Che libro triste. E' un libro talmente triste e spietato che lo diventa persino troppo. La scrittura è particolare: dialoghi ristretti e mai virgolettati, riposti indistinti nel mezzo di frasi quasi a perdersi in esse e somigliare più a pensieri o considerazioni; metafore e perifrasi poetiche che si scontrano sempre con la dura e fredda crosta ghiacciata del mondo reale e che anche quando scendono nel cuore dell'uomo concludono col ferirlo. I paesaggi sono brutali: il mare assassino tanto quanto i monti e le tempeste, il sole un sadico imbroglione che funge quasi esclusivamente da tranello. Così incontriamo Bardur e il ragazzo e
Bardur subito muore nell'immoto disinteresse totale del mondo circostante e della poesia e della natura e dei suoi compagni di avventura. Tranquilli, non vi ho svelato nulla che non si intuisca già dalle prime righe del libro, quando Bardur e il ragazzo camminano per sentieri scoscesi; del resto è quasi ininfluente la sua sorte, come quella di tutti quanti gli esseri umani al cospetto del mondo spietato che questo libro traccia.
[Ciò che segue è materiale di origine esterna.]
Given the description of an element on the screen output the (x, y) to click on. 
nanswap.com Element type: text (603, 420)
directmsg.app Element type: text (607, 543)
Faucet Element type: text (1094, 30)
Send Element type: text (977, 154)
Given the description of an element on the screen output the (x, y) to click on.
E' duro e triste e, come dicevo, persino troppo tant'è che a volte si fa fatica a proseguire la lettura perché queste durezza e tristezza sono persino troppo bene evocate dalla particolare scrittura che crea evoluzioni linguistiche così ben fatto che ci si stringe il cuore e, pure in piena estate, pare di sentire il gelo dell'inverno islandese scenderci fino nelle ossa.
E' un libro immensamente spietato sia nei confronti dei protagonisti sia nei confronti del lettore.